Arrange every line of the listing below as a Markdown table with the columns "Row" and "Text", numbering each row and skipping blank lines. Omit the pictures from your answer.

#### LISTED RECORDS

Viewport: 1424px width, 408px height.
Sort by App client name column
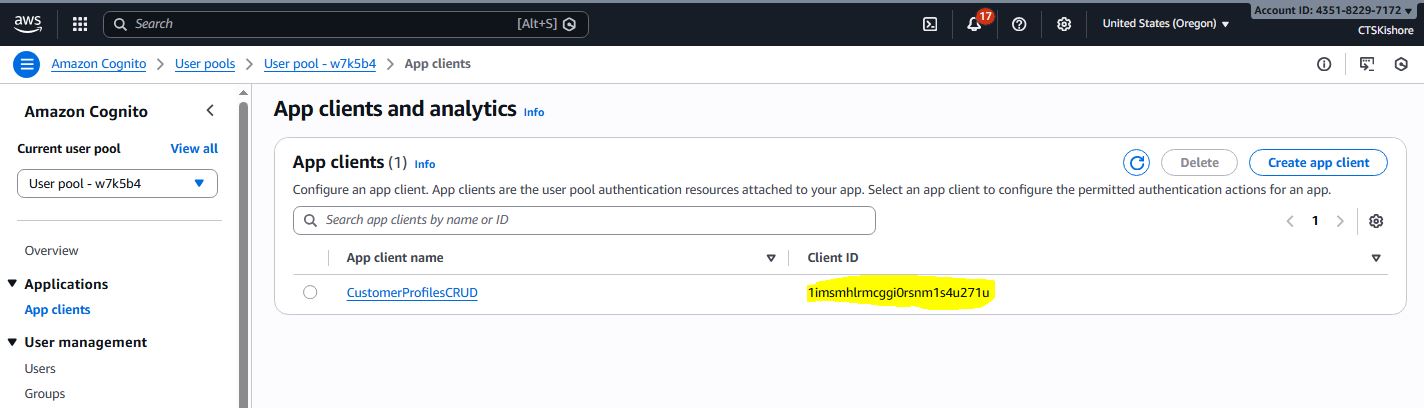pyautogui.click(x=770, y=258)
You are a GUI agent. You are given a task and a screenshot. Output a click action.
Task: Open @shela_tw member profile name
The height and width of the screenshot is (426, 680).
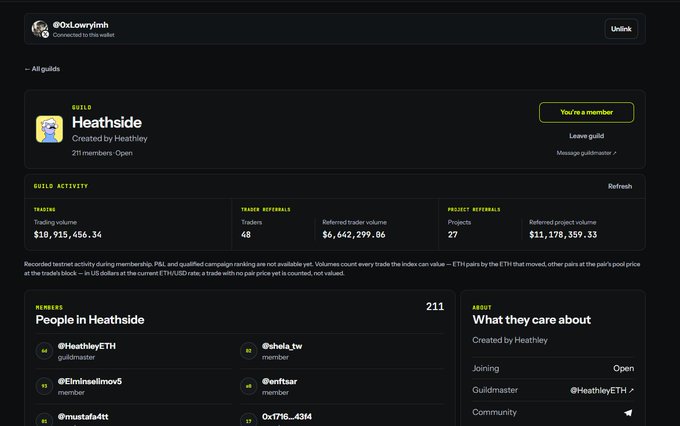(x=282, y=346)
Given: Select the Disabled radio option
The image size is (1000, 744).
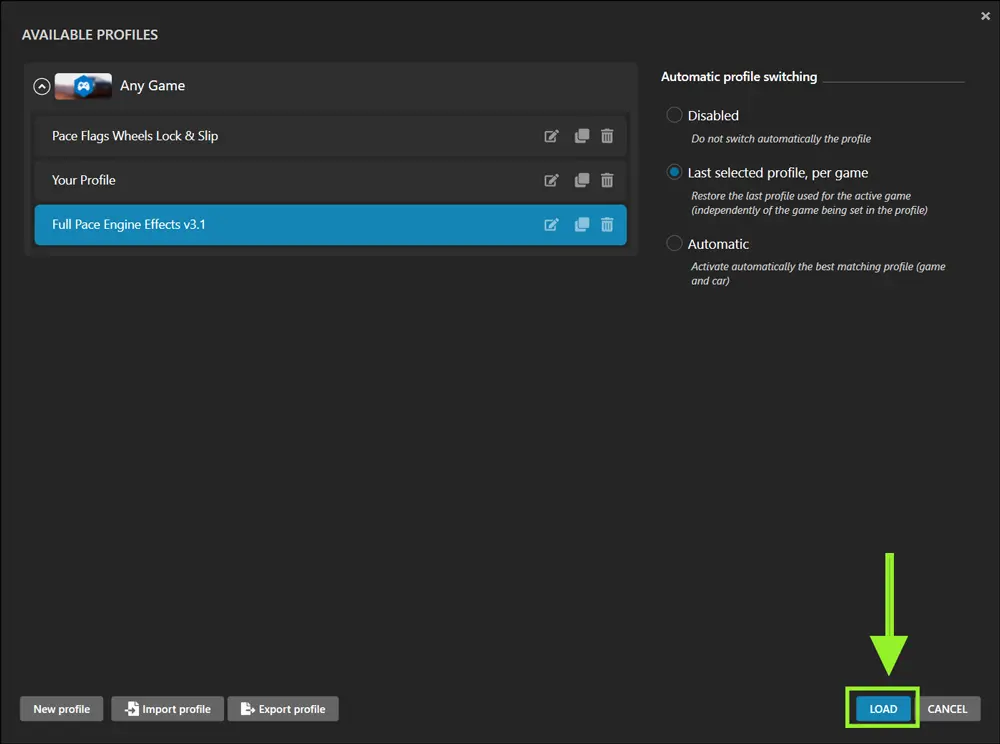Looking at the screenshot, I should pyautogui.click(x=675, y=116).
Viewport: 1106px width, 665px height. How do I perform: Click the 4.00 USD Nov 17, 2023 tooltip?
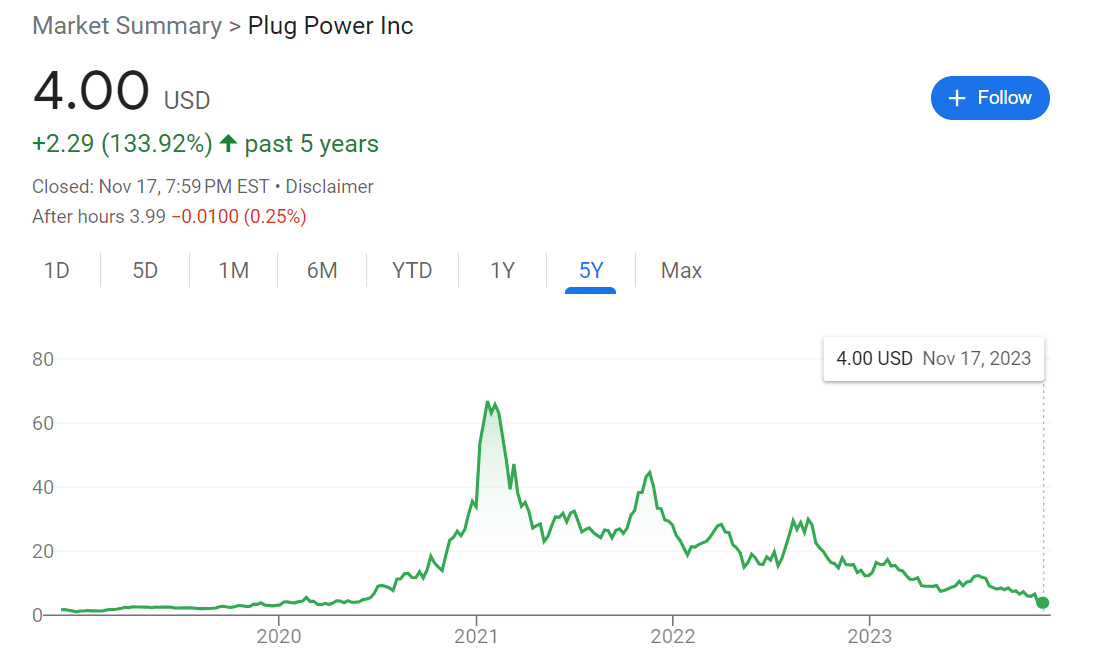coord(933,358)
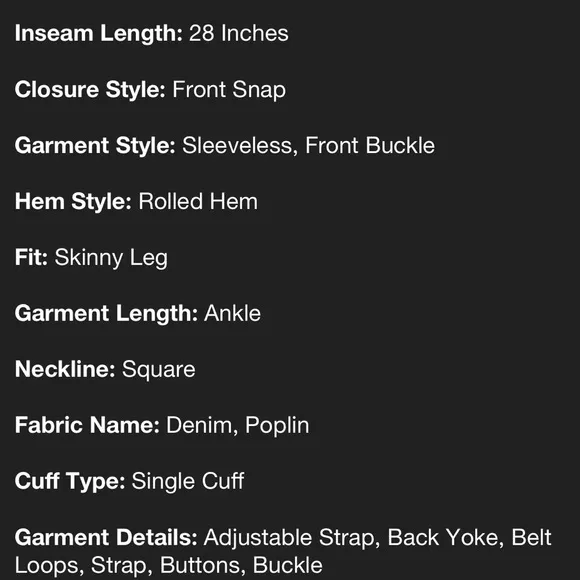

########

== FINAL RESULT ==
| Row | Text |
|---|---|
| 1 | Viewport: 1424px width, 408px height. |
| 2 | Sort by App client name column |
| 3 | pyautogui.click(x=770, y=258) |
| 4 | You are a GUI agent. You are given a task and a screenshot. Output a click action. |
| 5 | Task: Open @shela_tw member profile name |
| 6 | The height and width of the screenshot is (426, 680). |
| 7 | (x=282, y=346) |
| 8 | Given: Select the Disabled radio option |
| 9 | The image size is (1000, 744). |
| 10 | Looking at the screenshot, I should pyautogui.click(x=675, y=116). |
| 11 | Viewport: 1106px width, 665px height. How do I perform: Click the 4.00 USD Nov 17, 2023 tooltip? |
| 12 | coord(933,358) |